▶ INFORMATION GIVEN:
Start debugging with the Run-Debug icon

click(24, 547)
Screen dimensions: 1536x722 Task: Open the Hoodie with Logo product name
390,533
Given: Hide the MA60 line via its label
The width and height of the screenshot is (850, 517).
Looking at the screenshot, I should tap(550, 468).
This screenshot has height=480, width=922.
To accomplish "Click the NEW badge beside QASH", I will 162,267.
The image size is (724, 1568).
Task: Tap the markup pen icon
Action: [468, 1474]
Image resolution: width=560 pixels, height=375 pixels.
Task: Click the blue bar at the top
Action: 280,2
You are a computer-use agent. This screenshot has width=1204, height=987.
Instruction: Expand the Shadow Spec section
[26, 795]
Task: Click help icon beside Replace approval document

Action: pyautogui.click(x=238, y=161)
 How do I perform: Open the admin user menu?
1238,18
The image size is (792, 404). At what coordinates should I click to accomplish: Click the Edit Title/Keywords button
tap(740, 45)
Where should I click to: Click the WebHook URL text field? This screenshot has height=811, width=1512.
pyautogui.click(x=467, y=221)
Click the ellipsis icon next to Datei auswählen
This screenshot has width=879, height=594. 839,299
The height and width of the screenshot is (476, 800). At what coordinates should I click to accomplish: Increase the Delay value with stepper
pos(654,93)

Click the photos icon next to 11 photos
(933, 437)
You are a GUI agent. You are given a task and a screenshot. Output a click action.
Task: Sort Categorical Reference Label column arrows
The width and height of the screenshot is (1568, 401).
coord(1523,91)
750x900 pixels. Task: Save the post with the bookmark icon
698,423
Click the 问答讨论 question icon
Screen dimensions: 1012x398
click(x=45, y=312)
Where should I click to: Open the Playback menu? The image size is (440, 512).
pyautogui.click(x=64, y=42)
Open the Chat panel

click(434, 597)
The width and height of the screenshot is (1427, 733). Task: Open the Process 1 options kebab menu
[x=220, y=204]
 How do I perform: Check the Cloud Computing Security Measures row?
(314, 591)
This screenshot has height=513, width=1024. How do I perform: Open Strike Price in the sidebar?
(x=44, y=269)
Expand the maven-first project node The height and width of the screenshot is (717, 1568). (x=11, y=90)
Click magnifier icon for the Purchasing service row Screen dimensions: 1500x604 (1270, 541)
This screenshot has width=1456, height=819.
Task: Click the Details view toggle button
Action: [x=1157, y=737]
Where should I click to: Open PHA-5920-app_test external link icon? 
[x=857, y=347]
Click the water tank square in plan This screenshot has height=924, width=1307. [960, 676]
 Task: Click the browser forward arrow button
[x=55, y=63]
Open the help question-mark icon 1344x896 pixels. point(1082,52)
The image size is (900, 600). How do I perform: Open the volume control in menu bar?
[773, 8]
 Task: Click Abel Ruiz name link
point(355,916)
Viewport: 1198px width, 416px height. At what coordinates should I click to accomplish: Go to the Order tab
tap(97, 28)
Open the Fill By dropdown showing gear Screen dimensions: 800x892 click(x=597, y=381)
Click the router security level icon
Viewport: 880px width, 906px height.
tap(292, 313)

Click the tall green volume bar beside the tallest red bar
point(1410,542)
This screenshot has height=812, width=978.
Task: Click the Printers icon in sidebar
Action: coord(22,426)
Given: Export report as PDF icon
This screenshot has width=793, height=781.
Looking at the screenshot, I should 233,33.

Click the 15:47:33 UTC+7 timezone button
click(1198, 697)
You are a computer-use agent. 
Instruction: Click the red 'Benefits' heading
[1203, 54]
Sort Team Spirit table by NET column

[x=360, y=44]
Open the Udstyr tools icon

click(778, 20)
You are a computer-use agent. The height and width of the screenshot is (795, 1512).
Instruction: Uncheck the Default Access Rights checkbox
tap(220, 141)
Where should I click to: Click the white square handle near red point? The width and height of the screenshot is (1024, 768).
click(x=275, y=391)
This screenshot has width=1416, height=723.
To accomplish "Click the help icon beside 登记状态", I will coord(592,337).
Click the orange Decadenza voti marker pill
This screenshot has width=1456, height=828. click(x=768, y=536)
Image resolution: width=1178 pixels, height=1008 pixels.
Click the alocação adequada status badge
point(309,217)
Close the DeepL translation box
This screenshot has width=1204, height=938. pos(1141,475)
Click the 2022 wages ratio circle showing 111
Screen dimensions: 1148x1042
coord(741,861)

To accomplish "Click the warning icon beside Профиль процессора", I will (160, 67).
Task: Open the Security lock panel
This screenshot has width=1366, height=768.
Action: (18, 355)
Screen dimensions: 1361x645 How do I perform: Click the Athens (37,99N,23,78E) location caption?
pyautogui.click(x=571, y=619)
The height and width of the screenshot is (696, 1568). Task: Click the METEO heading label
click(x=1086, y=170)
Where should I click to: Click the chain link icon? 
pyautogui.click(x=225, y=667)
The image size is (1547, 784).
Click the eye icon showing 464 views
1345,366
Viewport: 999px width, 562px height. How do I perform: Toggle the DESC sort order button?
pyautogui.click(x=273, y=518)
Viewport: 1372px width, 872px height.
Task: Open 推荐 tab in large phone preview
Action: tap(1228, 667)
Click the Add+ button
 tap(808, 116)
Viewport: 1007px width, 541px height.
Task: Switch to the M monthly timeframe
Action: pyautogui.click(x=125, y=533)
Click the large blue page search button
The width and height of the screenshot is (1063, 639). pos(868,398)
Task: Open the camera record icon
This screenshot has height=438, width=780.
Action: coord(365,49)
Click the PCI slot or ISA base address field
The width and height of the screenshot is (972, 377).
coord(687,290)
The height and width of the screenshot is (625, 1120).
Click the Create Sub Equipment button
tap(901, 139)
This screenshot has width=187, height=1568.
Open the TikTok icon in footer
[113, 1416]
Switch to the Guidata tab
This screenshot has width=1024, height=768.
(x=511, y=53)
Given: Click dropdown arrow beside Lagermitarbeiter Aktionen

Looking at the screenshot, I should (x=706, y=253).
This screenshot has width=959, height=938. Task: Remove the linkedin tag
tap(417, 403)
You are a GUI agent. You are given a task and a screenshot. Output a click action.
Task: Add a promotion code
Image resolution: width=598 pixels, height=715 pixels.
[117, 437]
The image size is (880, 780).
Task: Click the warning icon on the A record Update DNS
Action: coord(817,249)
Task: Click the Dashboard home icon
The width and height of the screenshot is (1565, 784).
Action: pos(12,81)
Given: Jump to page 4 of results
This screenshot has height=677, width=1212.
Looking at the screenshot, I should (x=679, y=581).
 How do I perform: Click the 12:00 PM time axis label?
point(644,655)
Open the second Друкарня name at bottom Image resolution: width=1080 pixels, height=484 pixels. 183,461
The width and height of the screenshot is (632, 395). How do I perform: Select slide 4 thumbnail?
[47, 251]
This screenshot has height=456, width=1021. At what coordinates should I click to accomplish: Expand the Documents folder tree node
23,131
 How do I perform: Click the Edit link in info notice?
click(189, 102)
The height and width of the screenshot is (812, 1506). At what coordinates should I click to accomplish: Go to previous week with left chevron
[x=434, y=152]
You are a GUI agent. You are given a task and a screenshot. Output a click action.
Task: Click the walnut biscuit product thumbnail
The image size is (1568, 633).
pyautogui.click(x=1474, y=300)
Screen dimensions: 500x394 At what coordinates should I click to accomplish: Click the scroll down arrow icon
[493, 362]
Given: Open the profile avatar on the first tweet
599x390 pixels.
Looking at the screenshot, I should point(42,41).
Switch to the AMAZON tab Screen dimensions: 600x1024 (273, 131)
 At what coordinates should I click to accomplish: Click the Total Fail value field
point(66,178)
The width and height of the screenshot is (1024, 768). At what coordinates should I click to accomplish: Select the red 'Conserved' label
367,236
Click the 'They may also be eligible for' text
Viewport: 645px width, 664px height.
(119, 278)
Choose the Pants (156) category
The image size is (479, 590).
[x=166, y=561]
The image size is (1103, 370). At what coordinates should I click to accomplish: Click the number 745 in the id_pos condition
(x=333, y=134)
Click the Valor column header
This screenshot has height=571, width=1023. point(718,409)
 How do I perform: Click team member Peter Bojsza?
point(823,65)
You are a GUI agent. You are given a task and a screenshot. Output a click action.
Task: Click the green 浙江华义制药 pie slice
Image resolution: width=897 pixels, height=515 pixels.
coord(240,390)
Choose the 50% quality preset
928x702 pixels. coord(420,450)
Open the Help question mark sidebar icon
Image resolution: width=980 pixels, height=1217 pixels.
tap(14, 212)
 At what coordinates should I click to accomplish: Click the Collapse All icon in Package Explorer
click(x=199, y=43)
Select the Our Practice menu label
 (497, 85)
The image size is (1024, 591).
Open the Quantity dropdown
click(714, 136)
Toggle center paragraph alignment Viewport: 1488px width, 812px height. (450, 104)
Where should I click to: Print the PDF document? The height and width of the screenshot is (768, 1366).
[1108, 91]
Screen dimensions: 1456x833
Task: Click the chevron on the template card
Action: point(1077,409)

▶ DESCRIPTION OF THE TASK: Copy every line of the entries in which "first" can be found.

▶ SOLUTION TO THIS PROBLEM:
Expand the maven-first project node The height and width of the screenshot is (717, 1568). (x=11, y=90)
Given: Open the profile avatar on the first tweet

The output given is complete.